24 septembre 2007

Comment les PDG jugent les fonds d’investissement (sept 07)

Un bon apporteur de capital n’est pas seulement guidé par un espoir de ROI rapide, c’est aussi un passionné qui propose au créateur d’entreprise un deal gagnant/gagnant basé sur une confiance réciproque
Source : mission pour un des principaux fonds français de capital investissement, juin 2006

Très éloignées des fonds de pension américains à l’image souvent dégradée (rentabilité à court terme, dépeçage, licenciements …) les sociétés d’investissement en capital provoquent au sein des entreprises qu’elles reprennent (par « LBO ») une accélération de la croissance qui profite à tous. Ce sont les PDG de ces entreprises qui le constatent a posteriori, eux que l’on imaginerait volontiers coincés entre un nouvel actionnaire exigeant et des salariés inquiets.

Les 200 principaux fonds d’investissement français détiennent des parts dans 5000 entreprises (essentiellement en France) dont le chiffre d’affaires a en moyenne augmenté de 7% l’an dernier, et les effectifs de 4%. Ils investissent donc d’abord pour créer de la valeur, même s’il leur arrive de revendre leurs parts au bout de 3 ou 4 ans seulement. Dans cette courte période ils contribuent largement à stimuler les projets et à convaincre les banques de s’y associer : « C’est toute l’évolution de notre société qui a été accélérée et sa pérennité améliorée, certains investissements n’auraient pas été réalisés et nous n’aurions pas grandi aussi vite sans le fonds ».

Le fonds d’investissement rend également l’entreprise plus efficace. Un fonds c’est d’abord un homme, qui s’investit totalement : « Il a compris mes problèmes de R&D et s’est passionné pour ma boîte », raconte un PDG enthousiaste. Il se tient ensuite aux côtés du patron au moment des décisions stratégiques pour challenger sa réflexion. Enfin il apporte une rigoureuse culture du cash qui permet à l’entreprise de faire aussi bien en dépensant moins.

Pour autant le fonds est rarement interventionniste, les PDG l’admettraient difficilement. Le management en place propose un business plan très peu négociable, reste autonome pour décider seul des investissements courants (dans le langage imagé du milieu : « pas de hands in ! »), s’oppose au fonds quand il prétend avoir des idées sur tout ou quand il demande trop d’audits. Les PDG se sentent « libres, épaulés, stimulés et en confiance ».

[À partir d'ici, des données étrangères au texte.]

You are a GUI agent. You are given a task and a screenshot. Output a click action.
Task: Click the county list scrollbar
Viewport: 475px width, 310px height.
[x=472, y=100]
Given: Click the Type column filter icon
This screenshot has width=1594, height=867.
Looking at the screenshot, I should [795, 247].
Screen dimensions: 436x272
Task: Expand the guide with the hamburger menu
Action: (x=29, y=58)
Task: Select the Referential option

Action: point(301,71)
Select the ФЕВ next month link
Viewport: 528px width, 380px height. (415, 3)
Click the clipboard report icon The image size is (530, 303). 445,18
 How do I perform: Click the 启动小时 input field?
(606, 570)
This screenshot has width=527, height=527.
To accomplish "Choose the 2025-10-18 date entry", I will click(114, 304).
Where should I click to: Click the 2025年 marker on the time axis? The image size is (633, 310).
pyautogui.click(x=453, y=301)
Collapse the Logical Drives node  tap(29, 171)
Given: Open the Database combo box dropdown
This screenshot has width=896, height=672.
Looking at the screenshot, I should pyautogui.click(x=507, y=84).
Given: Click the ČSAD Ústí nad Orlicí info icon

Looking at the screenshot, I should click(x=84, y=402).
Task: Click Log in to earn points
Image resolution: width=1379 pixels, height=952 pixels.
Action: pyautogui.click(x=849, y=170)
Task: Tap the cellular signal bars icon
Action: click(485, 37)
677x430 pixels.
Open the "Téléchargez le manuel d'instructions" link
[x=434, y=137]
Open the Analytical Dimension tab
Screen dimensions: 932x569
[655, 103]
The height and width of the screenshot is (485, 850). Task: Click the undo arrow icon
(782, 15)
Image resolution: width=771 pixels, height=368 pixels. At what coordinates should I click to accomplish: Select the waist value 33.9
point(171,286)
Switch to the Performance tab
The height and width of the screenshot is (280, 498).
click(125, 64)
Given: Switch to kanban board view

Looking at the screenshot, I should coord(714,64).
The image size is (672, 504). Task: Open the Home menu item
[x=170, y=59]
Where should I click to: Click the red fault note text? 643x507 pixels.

Enfin la revalorisation de l’entreprise peut profiter à tous ses salariés. Il est courant que seuls les cadres dirigeants soient associés à l’opération capitalistique, mais certains PDG obtiennent que le partage de la plus-value au moment de la revente leur soit plus favorable qu’au fonds et que le reste du personnel bénéficie lui aussi de l’augmentation de valeur, par exemple grâce à un PEE.

Plus stimulant qu’un actionnariat industriel, plus stable qu’un actionnariat familial, moins stressant qu’un actionnariat boursier, le LBO est probablement un mode de financement de grand avenir.